Detalhes do crime violento
A vítima foi Francisco Robson Guimarães Alencar, de 54 anos, encontrada sem vida em uma via pública da cidade. Ele apresentava um ferimento grave na região do pescoço, causado pelo golpe de foice. Testemunhas que estavam nas proximidades relataram à polícia terem visto o suspeito utilizar a ferramenta agrícola para cometer o crime.
Após receber o chamado, as equipes policiais seguiram para a residência do lenhador, onde localizaram a arma do crime. A foice apresentava vestígios de sangue, conforme confirmado pelos peritos. Iniciadas as buscas nas imediações, os policiais conseguiram localizar e prender Leonardo Correa, que não resistiu à prisão.
Confissão e motivação do crime
Em seu depoimento, o lenhador confessou o homicídio. Ele alegou que já existiam desentendimentos prévios com a vítima. Segundo sua versão, Francisco Alencar teria ameaçado matar sua filha, o que gerou uma rixa entre os dois.
No momento do ataque fatal, o investigado afirmou que se sentiu provocado. Ele disse que a vítima fez um movimento como se fosse pegar uma faca para atingi-lo. Foi nesse contexto, segundo sua declaração, que ele utilizou a foice que portava para golpear o pedreiro no pescoço.
Prisão e enquadramento legal
Diante das evidências e da confissão, Leonardo de Souza Correa foi encaminhado à Central de Flagrantes da cidade, onde foi formalmente preso em flagrante delito. O caso agora segue para as instâncias judiciais.
O lenhador pode responder pelo crime de homicídio qualificado.
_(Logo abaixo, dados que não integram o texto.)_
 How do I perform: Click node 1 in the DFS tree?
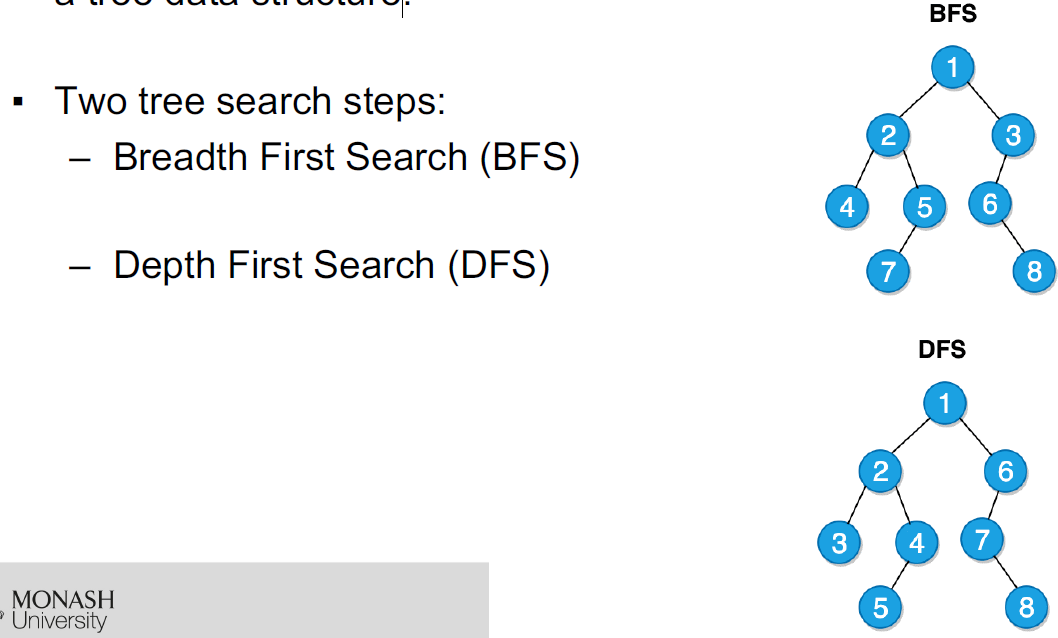945,403
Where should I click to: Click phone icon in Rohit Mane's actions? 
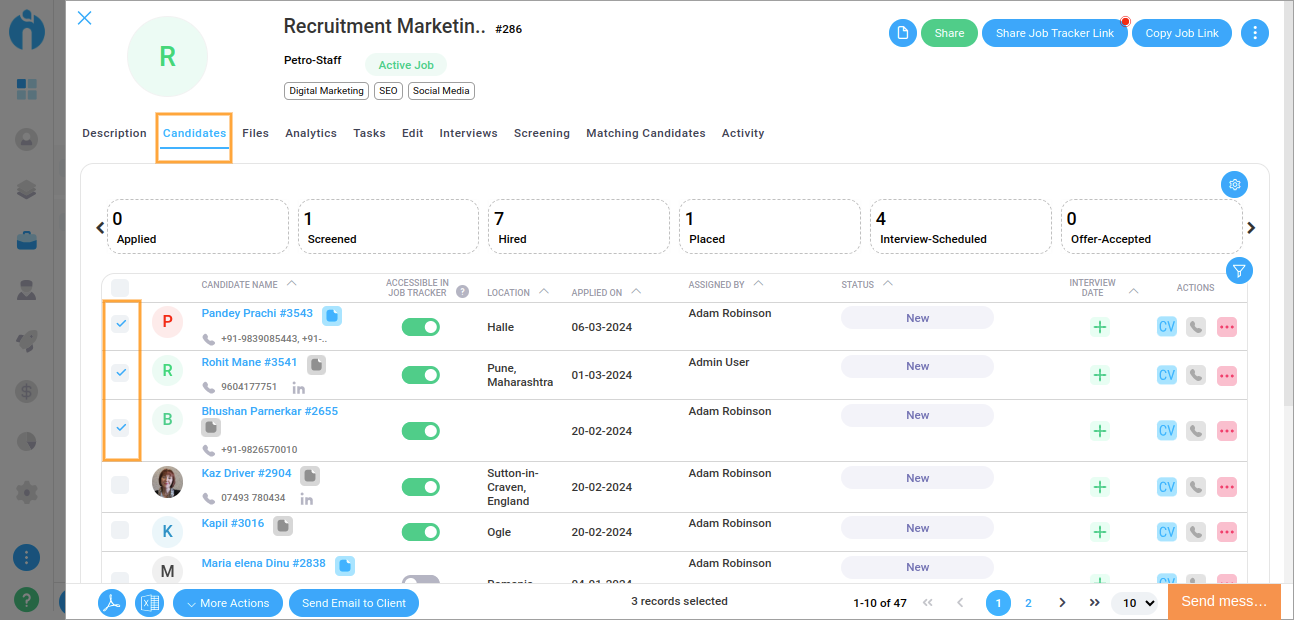point(1196,375)
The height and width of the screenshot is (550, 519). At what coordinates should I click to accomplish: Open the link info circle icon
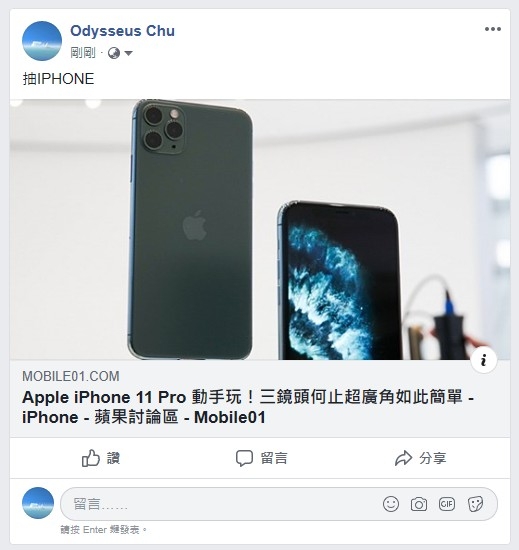(484, 360)
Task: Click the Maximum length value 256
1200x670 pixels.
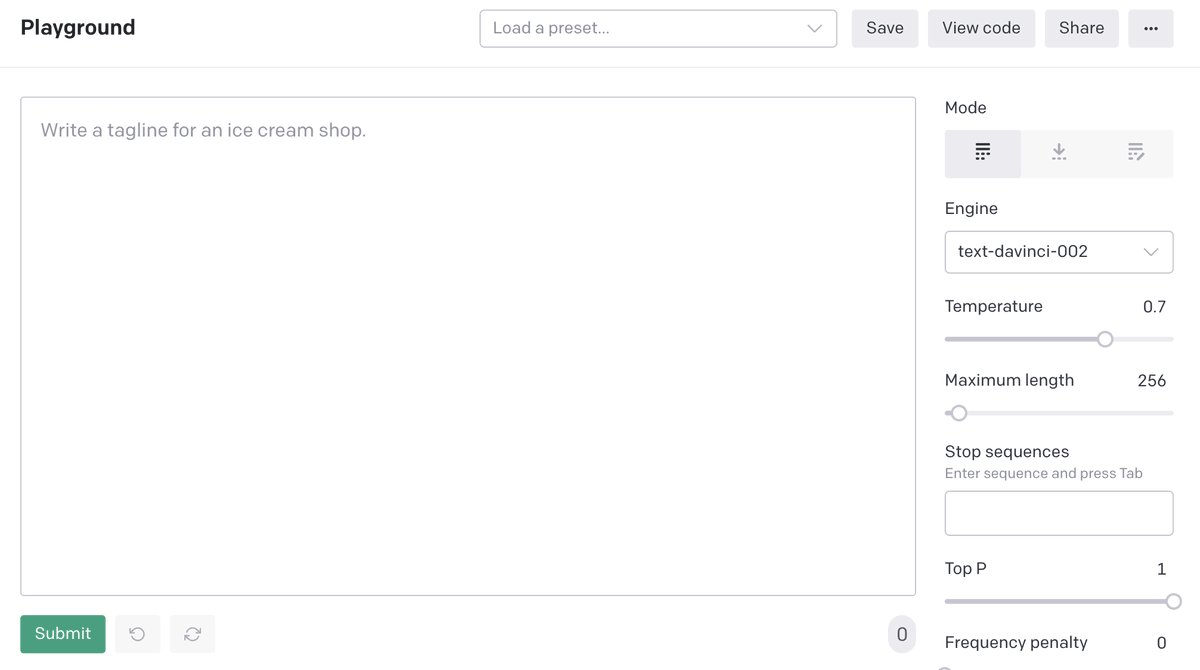Action: click(x=1151, y=381)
A qualificadora prevista inicialmente é a de uso de recurso que dificultou a defesa da vítima, uma vez que o ataque com a foice foi súbito e violento, dando pouca ou nenhuma chance de reação ao pedreiro.
O caso reforça os debates sobre a violência urbana e os conflitos interpessoais que podem escalar para tragédias. A polícia continua investigando o histórico de relação entre vítima e acusado para entender completamente a dinâmica do crime.